Drunk driving deaths in the United States have declined substantially over the last forty years, and the policy interventions that produced the decline are well documented. Lower legal blood alcohol limits, sustained public awareness campaigns, more aggressive enforcement, and the ignition interlock device. The interlock is the least visible of the four, and it has done a disproportionate share of the work.
The data behind that claim is unusually clean. The Centers for Disease Control and Prevention has summarised research showing that ignition interlock programs reduce repeat drunk driving offenses by roughly 70 percent while the device is installed. That is a public health intervention with effect sizes most clinical interventions would consider exceptional. The mechanism is mechanical rather than psychological. The driver provides a breath sample. If the result exceeds the calibrated threshold, the vehicle does not start. The decision is taken out of the moment.
Programs offering Budget IID services operate inside this regulatory framework. State-certified ignition interlock devices are installed on the vehicles of drivers required by court order or DMV mandate to use them, calibrated and monitored on a regular schedule, and removed at the end of the required period. The program is part compliance infrastructure and part behavioural intervention. The behavioural piece is what produces the long-tail effect, which is that interlock users have lower repeat-offense rates after the device is removed than control populations with similar offense histories.
The economics of interlock programs have improved meaningfully in the last decade. Installation, monthly monitoring fees, and removal costs are typically borne by the driver, but the absolute cost has dropped as competition in the provider market has expanded. Lower-cost providers operate at a price point that makes compliance financially feasible for a wider range of offenders, which matters because interlock effectiveness depends on actually having the device installed rather than the offender opting for a license suspension that produces worse public safety outcomes.

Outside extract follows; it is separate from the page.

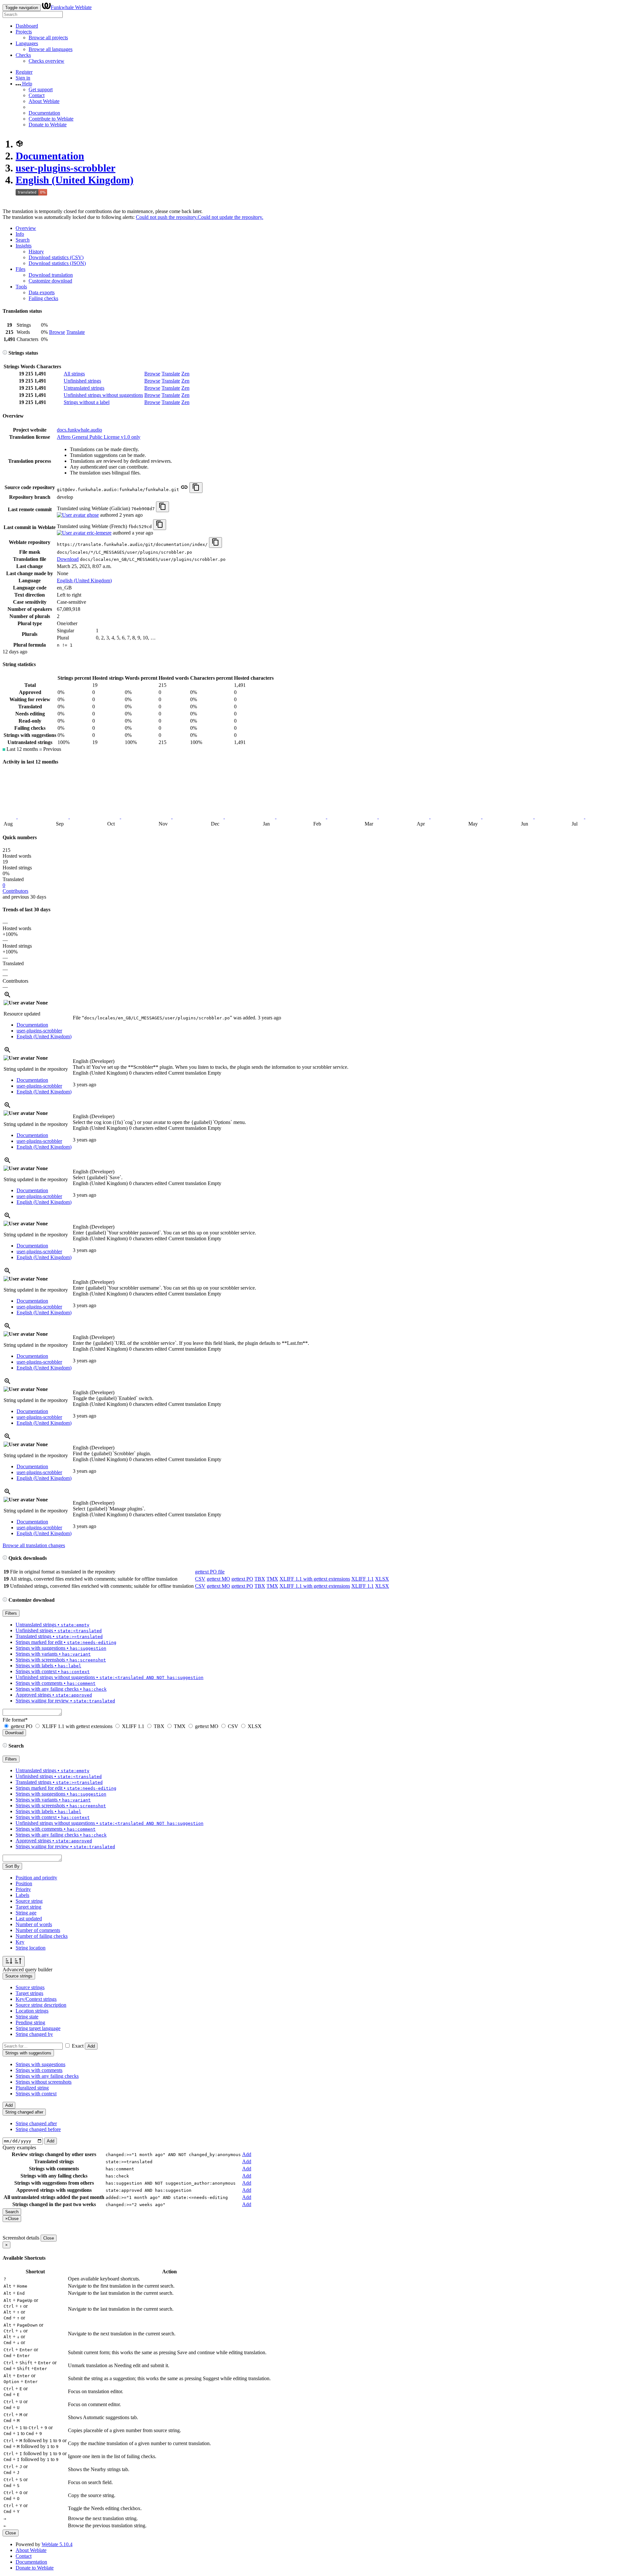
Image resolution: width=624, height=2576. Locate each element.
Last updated (29, 1918)
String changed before (38, 2129)
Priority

The state programs themselves have continued to evolve. All-offender mandates, where any DUI offense triggers an interlock requirement rather than only repeat offenses, have produced better outcomes than first-offender exemption models. The National Highway Traffic Safety Administration has tracked the difference, and the policy direction across most states has been to widen rather than narrow the requirement.
For drivers facing an interlock requirement, the practical reality is that the device is part of getting back on the road legally. The clinical reality is that the device produces measurable harm reduction during the period it is installed, and the public health reality is that ignition interlocks have probably saved more lives than most road safety interventions ever invented.
FAQ
How does an ignition interlock device work? The driver provides a breath sample before starting the vehicle. If the sample exceeds the calibrated alcohol threshold, the vehicle does not start.
How long is an interlock typically required? Required duration varies by state and offense severity, ranging from several months to several years.
Are interlocks effective after removal? Repeat-offense rates among former interlock users remain lower than control populations for an extended period after removal.
Who pays for the device? In most states the driver bears installation, monitoring and removal costs, although some states maintain assistance programs for low-income offenders.